A week ago they called me and said they were finalizing the estimate and it would be around $4k and the frame *was not* bent and they could straighten it. I asked why they were straightening it if it wasn't bent.....they started back pedaling and said "well its lifted a little bit but we can fix that" I called yesterday to see if it was almost done and they said "they were just finalizing the estimate and they would be starting on it" I informed them they told me that very same thing a week prior.....I heard crickets on the other end. 

I asked to speak to someone else as to why they couldn't complete an estimate in 2 weeks. At that point I ask to be transferred further up the chain of command and expressed my frustration to the body shop manager. He really couldn't give me a good reason as to what was going on and why nothing was happening with it. I then informed him a week ago they said it was almost done and they didn't think the job would be more than $4-5k and the frame only needed "a little" straightening and now they are telling me the vehicle estimate was complete and State Farm approved the repairs totaling $15,345 dollars......somehow their estimate a week ago was off by $11k+ and it went from a frame needing a small amount of straightening to a frame that was so damaged they had to use a brand new frame!

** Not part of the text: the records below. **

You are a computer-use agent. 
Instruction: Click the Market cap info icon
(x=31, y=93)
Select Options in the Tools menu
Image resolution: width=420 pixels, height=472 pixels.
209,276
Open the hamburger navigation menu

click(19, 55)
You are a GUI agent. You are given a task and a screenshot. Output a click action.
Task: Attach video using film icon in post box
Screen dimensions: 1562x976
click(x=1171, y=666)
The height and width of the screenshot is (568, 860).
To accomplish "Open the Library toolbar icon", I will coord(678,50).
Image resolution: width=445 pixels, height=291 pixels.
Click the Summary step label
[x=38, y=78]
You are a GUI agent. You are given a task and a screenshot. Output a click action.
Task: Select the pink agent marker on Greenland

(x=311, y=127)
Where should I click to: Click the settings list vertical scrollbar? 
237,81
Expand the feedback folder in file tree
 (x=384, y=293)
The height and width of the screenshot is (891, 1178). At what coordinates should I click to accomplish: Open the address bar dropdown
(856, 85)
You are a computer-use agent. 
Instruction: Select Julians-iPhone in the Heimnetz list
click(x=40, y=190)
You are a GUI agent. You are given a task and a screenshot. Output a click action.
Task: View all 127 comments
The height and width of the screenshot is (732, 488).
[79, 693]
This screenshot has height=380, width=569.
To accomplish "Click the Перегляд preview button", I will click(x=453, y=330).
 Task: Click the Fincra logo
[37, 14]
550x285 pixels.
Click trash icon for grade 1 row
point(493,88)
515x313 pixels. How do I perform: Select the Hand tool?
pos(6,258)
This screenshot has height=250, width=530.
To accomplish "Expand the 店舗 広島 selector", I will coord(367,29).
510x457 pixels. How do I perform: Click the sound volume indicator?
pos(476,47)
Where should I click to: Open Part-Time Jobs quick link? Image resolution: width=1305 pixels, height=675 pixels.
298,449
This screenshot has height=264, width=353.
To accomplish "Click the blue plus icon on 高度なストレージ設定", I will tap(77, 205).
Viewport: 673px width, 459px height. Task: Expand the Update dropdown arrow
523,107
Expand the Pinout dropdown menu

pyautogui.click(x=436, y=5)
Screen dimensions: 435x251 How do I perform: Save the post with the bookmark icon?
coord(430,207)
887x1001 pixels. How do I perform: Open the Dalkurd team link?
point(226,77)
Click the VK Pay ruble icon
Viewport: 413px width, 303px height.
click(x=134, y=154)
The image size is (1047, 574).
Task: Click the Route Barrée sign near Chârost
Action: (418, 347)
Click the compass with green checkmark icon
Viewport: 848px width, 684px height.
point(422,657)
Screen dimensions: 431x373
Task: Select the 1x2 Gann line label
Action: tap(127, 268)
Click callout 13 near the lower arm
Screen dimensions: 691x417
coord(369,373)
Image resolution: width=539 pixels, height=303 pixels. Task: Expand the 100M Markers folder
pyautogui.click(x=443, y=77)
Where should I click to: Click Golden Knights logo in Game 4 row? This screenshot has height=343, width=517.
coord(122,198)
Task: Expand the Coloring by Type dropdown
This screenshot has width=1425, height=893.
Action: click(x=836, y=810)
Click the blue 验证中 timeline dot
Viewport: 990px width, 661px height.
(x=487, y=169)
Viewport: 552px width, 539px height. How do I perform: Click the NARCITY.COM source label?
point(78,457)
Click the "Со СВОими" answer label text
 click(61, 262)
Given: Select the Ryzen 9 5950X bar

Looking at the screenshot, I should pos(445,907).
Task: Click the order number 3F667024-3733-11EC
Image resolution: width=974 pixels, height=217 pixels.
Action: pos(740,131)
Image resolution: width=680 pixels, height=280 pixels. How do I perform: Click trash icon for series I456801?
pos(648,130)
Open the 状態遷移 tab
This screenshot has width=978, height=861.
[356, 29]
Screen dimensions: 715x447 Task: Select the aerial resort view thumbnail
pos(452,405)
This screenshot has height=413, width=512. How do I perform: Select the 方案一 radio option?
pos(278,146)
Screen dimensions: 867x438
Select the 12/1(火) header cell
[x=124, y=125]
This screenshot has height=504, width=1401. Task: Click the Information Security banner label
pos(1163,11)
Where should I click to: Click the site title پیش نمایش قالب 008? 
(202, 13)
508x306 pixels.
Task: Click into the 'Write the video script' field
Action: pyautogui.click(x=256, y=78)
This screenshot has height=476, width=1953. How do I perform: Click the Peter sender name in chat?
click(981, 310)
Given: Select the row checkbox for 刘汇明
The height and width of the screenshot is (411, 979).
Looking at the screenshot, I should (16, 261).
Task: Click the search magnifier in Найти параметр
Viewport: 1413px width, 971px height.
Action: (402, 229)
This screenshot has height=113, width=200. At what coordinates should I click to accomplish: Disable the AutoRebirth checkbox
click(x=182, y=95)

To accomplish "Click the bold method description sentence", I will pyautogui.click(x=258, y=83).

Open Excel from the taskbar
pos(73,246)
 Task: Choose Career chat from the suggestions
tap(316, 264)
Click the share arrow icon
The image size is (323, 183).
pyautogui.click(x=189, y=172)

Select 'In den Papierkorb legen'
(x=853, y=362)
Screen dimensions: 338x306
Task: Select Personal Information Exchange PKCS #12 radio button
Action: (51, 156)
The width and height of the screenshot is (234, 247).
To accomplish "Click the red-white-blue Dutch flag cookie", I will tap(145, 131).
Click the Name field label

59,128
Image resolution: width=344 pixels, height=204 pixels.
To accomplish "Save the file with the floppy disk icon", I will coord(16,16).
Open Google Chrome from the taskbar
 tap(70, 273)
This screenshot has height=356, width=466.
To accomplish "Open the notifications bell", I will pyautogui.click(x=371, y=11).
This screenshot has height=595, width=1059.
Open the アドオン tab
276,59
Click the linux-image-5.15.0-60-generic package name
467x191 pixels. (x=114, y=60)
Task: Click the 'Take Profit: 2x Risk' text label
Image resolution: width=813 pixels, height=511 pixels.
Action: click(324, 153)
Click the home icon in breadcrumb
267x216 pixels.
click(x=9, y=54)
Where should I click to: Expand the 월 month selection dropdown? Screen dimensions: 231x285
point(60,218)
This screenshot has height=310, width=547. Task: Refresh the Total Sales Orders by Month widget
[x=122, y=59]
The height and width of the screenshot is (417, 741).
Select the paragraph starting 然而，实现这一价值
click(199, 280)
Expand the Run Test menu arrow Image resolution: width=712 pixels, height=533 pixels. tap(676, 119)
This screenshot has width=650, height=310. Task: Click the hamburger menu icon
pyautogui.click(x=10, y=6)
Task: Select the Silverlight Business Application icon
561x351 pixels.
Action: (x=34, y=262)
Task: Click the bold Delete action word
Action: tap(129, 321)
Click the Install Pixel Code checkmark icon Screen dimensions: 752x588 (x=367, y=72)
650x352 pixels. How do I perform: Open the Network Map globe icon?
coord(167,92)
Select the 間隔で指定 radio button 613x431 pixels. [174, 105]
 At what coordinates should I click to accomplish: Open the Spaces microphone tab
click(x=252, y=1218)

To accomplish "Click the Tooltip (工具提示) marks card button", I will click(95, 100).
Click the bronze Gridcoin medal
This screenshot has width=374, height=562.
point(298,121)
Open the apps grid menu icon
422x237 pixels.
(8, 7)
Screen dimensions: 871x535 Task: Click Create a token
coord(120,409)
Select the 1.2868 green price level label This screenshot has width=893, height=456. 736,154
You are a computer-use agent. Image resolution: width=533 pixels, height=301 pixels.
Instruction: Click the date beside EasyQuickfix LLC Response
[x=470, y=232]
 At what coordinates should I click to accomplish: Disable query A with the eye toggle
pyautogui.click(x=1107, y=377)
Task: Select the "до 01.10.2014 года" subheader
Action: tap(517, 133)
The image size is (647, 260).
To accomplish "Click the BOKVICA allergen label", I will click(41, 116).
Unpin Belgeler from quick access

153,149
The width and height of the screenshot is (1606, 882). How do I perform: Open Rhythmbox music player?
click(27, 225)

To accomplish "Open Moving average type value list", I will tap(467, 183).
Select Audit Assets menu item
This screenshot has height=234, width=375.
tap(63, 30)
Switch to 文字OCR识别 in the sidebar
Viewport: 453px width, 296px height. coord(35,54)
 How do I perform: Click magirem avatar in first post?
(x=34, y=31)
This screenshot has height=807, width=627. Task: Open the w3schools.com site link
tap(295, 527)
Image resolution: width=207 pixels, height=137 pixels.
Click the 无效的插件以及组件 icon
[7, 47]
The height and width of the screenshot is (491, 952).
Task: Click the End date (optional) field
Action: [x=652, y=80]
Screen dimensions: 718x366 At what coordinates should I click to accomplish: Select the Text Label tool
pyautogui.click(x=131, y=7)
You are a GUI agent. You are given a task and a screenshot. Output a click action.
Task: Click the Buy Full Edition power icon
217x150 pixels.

So after 14 days they are now just beginning to start the repairs, or at least thats what I was told today. They ordered parts and said they could have it done by the end of next week. When its all said and done this whole fiasco will have taken almost a month to complete and thats assuming they actually started working on it today and will complete it by the end of next week. I told State Farm I would feel alot better if they could send an adjuster out to look the vehicle over just so I could have a peace of mind knowing they are completing all the necessary repairs that would need to be done to fix the vehicle 

My concern was the estimate was getting very close to the amount that would total the vehicle out and they might not fix everything that needed to be fixed for fear they would surpass the percentage at which State Farm would just total it. State Farm said they were a preferred body shop and because of that they don't send their adjusters out, I asked if they could send one out and state farm refused solely because this dealership was in their preferred body shop network and if I wanted it to be looked at by another body shop I would have to pay to have the vehicle towed there. At this point I cannot delay this process anymore than it already has been so I kinda feel like I am stuck unless I am willing to be without my truck for even longer.


----------



## fishinmachine2 (May 7, 2004)

Maybe thats why you didnt find your boat!! You have a concussion!!

Scott


----------



## CaptainNorthwood (Jan 3, 2006)

fishinmachine2 said:


> Maybe thats why you didnt find your boat!! You have a concussion!!
> 
> Scott


Do I? All I know is this little loaner car isn't gonna tow the boat to St. Joe. Now I am really mad! You couldn't pay me to buy a vehicle from this dealership.


----------



## 2 Kids And I Trap (Jan 5, 2010)

First mistake is that you think that dealership, and State Farm insurance company is thinking of your best interests. The dealership is worried only about getting the work, and getting paid. State Farm is worried about keeping you happy enough to re-up in six months.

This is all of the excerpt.